Von Lukas Latz | Berlin

Die Gutachter von GEO-NET Umweltconsulting aus Hannover erstellen Windpotenzialstudien, Ertragsgutachten, Windatlanten und Windmesskampagnen für Projektentwickler von Windparks auf der ganzen Welt. Über die Märkte Zentralasiens sprechen Johannes Lange, Business Development Manager, und Johannes Becker, Prokurist und Abteilungsleiter für die Bereiche Wind & Site International.  

GTAI: Was bieten Sie an?

LANGE: Der Fokus unserer Firma liegt auf Windgutachten und Windfeldsimulation. Projektentwickler brauchen Windgutachten für die Wirtschaftlichkeitsberechnung, um von Banken eine Finanzierung zu bekommen. Als zertifizierter, unabhängiger Dienstleister stellen wir sicher, dass Windgutachten, Dokumentationen und Messungen entsprechend den aktuellen Normen und Standards gemacht sind.

Für die Windmessung erheben Sie Daten und erstellen das Gutachten?

BECKER: Grob gesagt besteht da ein Unterschied zwischen Deutschland und dem Ausland. In Deutschland stellt uns ein Projektentwickler häufig einen kompletten Datensatz und wir sollen mit einer Vorlaufzeit von vier bis sechs Wochen ein bankfähiges Gutachten erstellen.

Und im Ausland?

BECKER: Da werden wir häufig ganz zu Beginn eingebunden. Da gucken wir oft erstmal, welche Flächen sich aus Windsicht für die Entwicklung eignen würden. Wir machen eine erste Überschlagsmodellierung oder geben eine Empfehlung für den genauen Standort und machen dann anschließend auch die Windmessung, vom Konzept über die Durchführung, Datenabfrage, bis hin zu den Messendberichten nach den aktuellen Normen und Standards.  

Für den ersten Schritt müssen Sie noch keine Messungen erheben?

BECKER: Nein. Es gibt Satellitendaten, auf die man dafür zurückgreifen kann, deren Genauigkeit aber nicht besonders gut ist und die immer mit Messungen vor Ort validiert werden müssen. Irgendwann entscheidet der Kunde, dass er mit der Umsetzung des Projekts beginnen will – dann fängt die Windmessung an. Sie dient nicht nur dazu, den absoluten Wert des Windes festzulegen, sie soll vor allem die Prognoseunsicherheit verringern. Die Finanzierung eines Windparks durch eine internationale Bank ist auch nur auf Basis einer zertifizierten Messung und einer Ertragsberechnung gemäß internationalen Standards wie MEASNET (Measuring Network for Wind Energy) möglich.
___
• **Aufgaben**
1. Übersetzen Sie den folgenden Satz aus dem Interview über Windgutachten ins Englische: „Projektentwickler brauchen Windgutachten für die Wirtschaftlichkeitsberechnung, um von Banken eine Finanzierung zu bekommen.“
2. Stimmen die folgenden Aussagen mit dem Interview über Windgutachten überein? Antworten Sie jeweils mit Ja oder Nein und zitieren Sie die entscheidenden Worte.
(a) In Deutschland bekommt GEO-NET von Projektentwicklern oft einen vollständigen Datensatz.
(b) Satellitendaten sind sehr genau.
(c) GEO-NET Umweltconsulting hat seinen Sitz in Hannover.

• **Vorliegende Angaben**
___
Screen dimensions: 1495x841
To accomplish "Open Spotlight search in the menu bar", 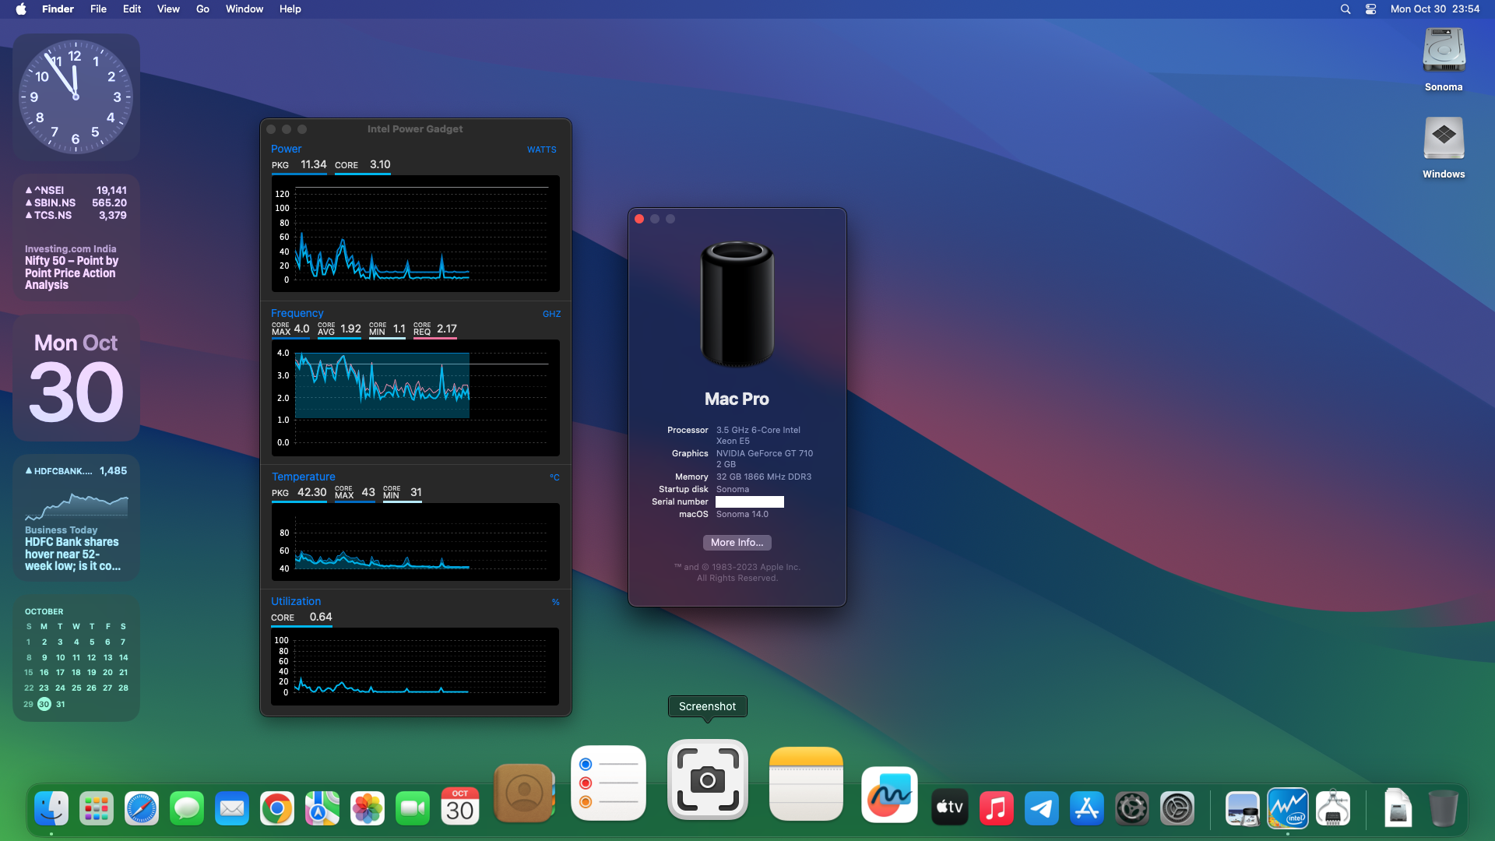I will [x=1345, y=9].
___
• **Lösungen**
1. Project developers need wind assessments for the profitability calculation in order to obtain financing from banks.

2.
(a) Ja: „In Deutschland stellt uns ein Projektentwickler häufig einen kompletten Datensatz“
(b) Nein: „deren Genauigkeit aber nicht besonders gut ist“
(c) Ja: „GEO-NET Umweltconsulting aus Hannover“